The clinical course after starting treatment is generally good in most Japanese cases, but there are few reports that include long-term follow-up. Therefore, we believe that our ability to perform long-term follow-up in the present patient is particularly meaningful. We performed repeated follow-up gastrointestinal endoscopy, confirming that the changes in the duodenal mucosa improved in the early stage of treatment, whereas macrophage infiltration in the lamina propria of the duodenum persisted. Uryu et al. reported a case with neurologic recurrence of Whipple's disease, where the accumulation of macrophages in the lamina propria of the duodenum continued for six years, even after the symptoms had disappeared (9). Although the relevance of this finding to the clinical course and risk of recurrence is unknown, it may suggest that macrophage replication and the anti-inflammatory function of the lamina propria remain abnormal. For this reason, our patient has continued receiving oral TMP-SMX with careful follow-up.

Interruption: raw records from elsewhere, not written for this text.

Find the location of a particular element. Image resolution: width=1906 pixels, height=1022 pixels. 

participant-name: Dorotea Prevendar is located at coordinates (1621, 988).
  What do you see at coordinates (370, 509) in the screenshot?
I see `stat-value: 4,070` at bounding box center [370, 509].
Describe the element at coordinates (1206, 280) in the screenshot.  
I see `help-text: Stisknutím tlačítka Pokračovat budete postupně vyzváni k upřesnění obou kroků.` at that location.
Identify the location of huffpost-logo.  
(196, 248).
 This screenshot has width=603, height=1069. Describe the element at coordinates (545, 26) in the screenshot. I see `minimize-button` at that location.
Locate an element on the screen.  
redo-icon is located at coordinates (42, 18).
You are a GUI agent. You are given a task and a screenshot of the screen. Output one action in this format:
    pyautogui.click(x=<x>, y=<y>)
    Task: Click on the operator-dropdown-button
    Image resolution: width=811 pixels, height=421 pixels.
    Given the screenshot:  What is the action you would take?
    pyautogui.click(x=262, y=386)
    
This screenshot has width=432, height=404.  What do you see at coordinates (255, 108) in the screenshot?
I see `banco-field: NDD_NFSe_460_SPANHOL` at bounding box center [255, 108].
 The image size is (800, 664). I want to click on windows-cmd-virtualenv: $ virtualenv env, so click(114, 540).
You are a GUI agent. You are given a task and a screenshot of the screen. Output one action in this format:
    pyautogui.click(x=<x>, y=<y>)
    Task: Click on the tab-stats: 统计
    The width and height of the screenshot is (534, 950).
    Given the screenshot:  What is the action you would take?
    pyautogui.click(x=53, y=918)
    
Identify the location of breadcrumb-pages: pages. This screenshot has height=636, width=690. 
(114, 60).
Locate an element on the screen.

In summary, we herein described a patient with Whipple's disease who was successfully treated with antibiotic therapy. Although his clinical symptoms and endoscopic findings rapidly improved, the accumulation of macrophages in the lamina propria of the duodenum persisted. This finding suggests a lack of an anti-inflammatory function may improve the survival of T. whipplei, and as such, a long-term follow-up is indicated.

The authors state that they have no Conflict of Interest (COI).